Season Select: As You Like It

Posted March 3, 2026

APT 2026 Web Heros As You Like It horiz

As You Like It

By William Shakespeare

Directed by Laura Rook

Fast Facts

Playing: Hill Theatre | June 6 - October 4
Featuring: Jazzyln Luckett Aderele, David Alan Anderson, David Daniel, Rasell Holt, Gavin Lawrence, Elizabeth Ledo, Jaylon Muchison, Samantha Newcomb and James Ridge
Genre: Shakespeare Comedy
Last Seen at APT: 2018
Go If You Liked: A Midsummer Night's Dream (2025), Love's Labours Lost (2022), Twelfth Night (2019)

About As You Like It

Welcome to the Forest of Arden, William Shakespeare’s beloved playground for love, mild duplicity and fleeing the troubles of the outside world. Speaking of the world, we have As You Like It to thank for that famous “All the World’s a Stage” line. The backstory of such a well-known quote may surprise you.

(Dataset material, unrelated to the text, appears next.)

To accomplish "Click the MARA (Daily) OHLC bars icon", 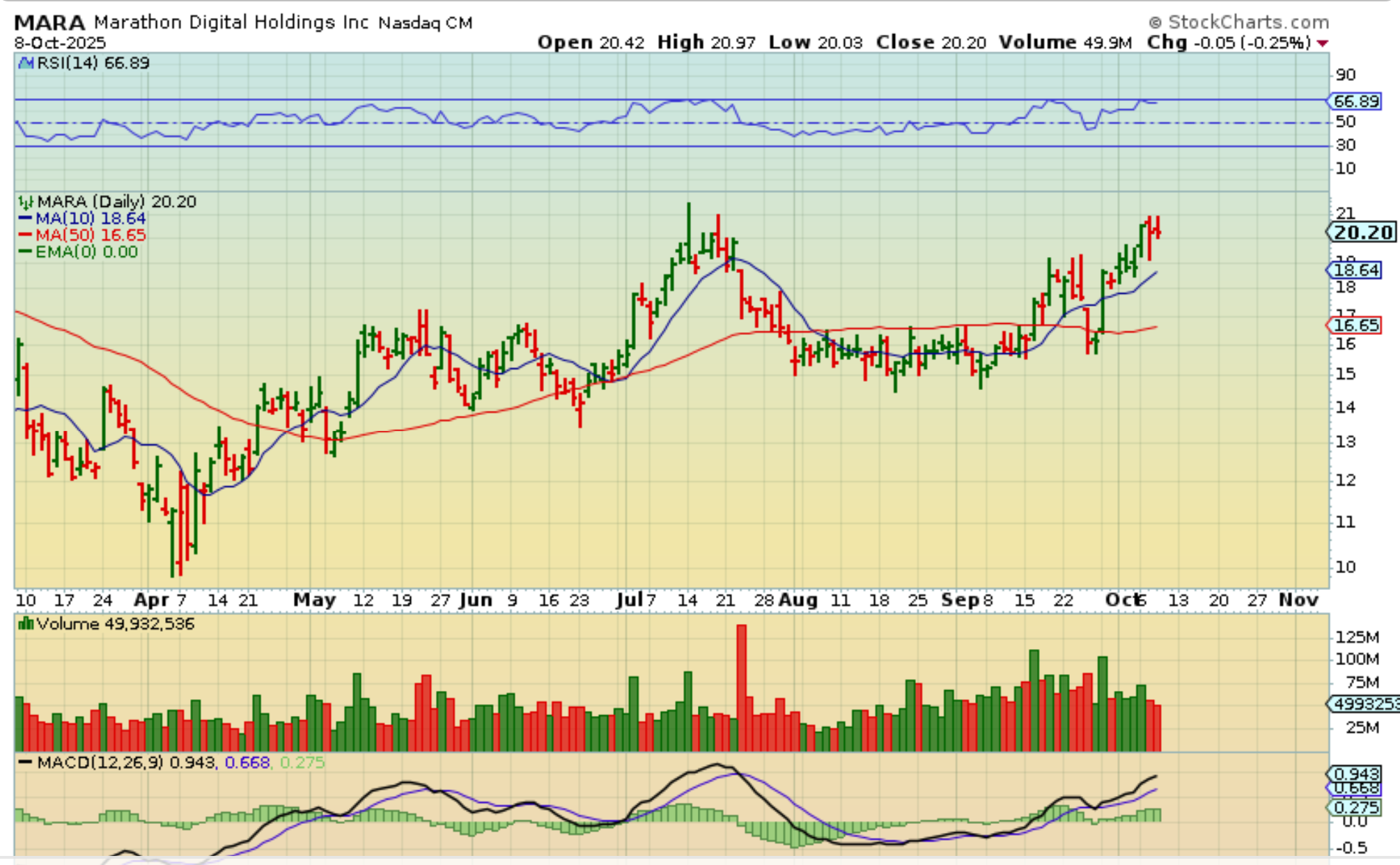I will click(25, 203).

As You Like It is largely believed to have been written in 1599 and finds itself grouped with the much more severe Henry V and Julius Caesar at the end of the 16th century. During this period, Shakespeare’s acting troupe, The Lord Chamberlain’s Men, were in the process of finding a new artistic home following a dispute with the landlord. In a cunning and rather theatrical act, the players narrowly avoided eviction by deconstructing their own theater building and moving it piece by piece across the Thames River to a new site in Southwark, a little over two miles away.

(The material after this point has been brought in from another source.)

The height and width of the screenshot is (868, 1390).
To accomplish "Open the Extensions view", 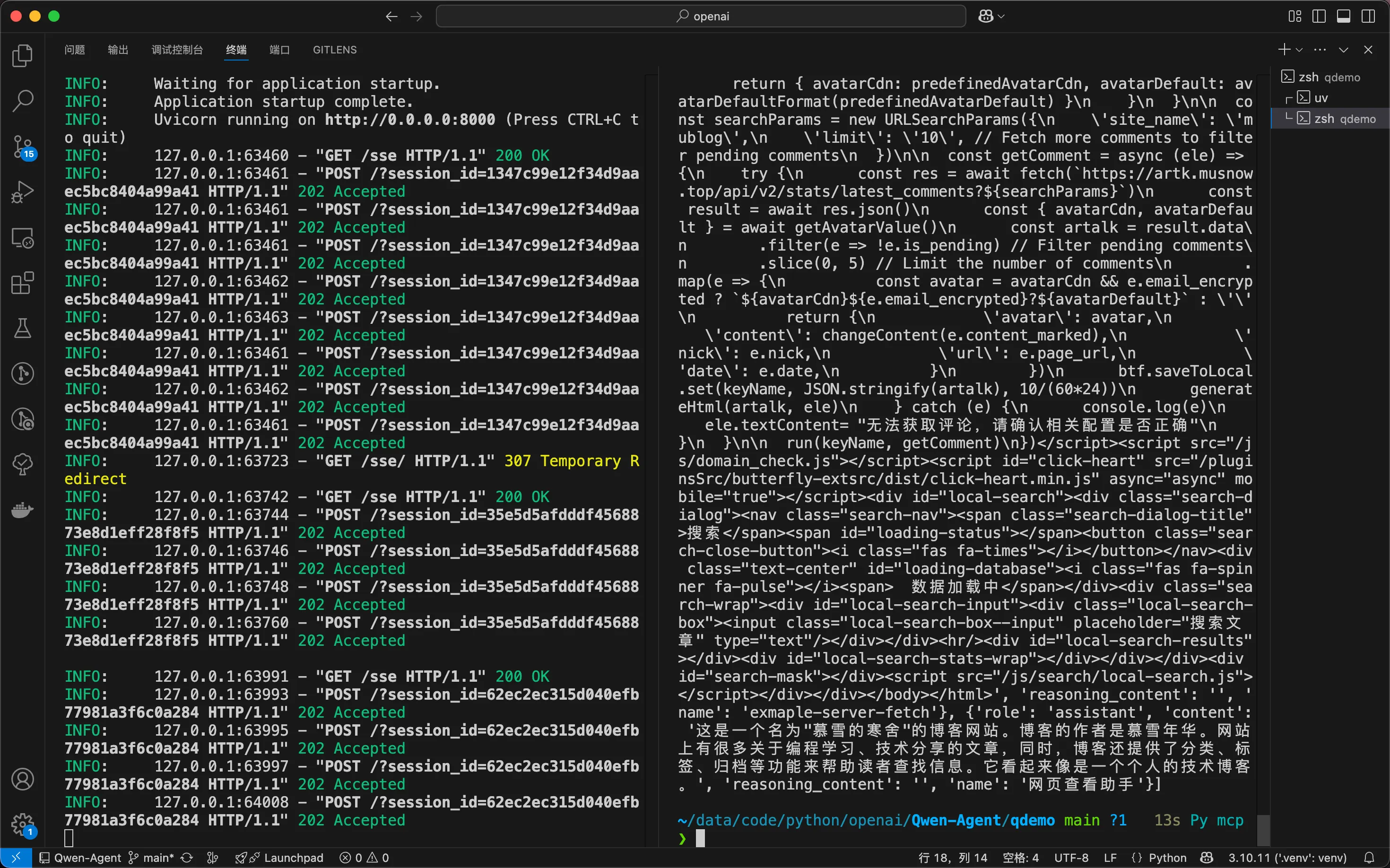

When the theater re-opened in 1599, it was christened “The Globe” and had a new motto (the Elizabethan mission statement, if you will): “totus mundus agit histrionem,” translating to “all the world plays like an actor,” or “the whole world is a playhouse.” While the specific semantics of this translation are still debated, the connection to Jacques’s famous opening soliloquy line is unanimously acknowledged.

Historians believe Julius Caesar has the distinction of being the play to open The Globe, but Henry V, like As You Like It, has its own meta moment built into the play. “Or may we cram within this wooden O” the prologue reads, referencing the signature circular style of The Globe.

As with many of his monumental plays, Shakespeare found inspiration for As You Like It in the work of his contemporaries, in this case, Thomas Lodge. Lodge was a writer of poetry as well as some medical texts. His most popular dramatic work, Rosalynde; or, Eupheus Golden Legacy, is thought to have been published in 1590 following Lodge's swashbuckling side-quest to the Canary Islands. The novel follows the banished Rosalynde as she disguises herself as a man and flees to the woods. You may recognize some similarities between the source material and Shakespeare's adaptation.

Beyond dramaturgical connections to days of old, As You Like It continues to be a truly adored play well into the 21st century. Its cast of yearning, love-sick creatures prevail in the hearts of audiences everywhere in this story of identity, loyalty, love and nature. Oh, and the occasional wrestling match for good measure.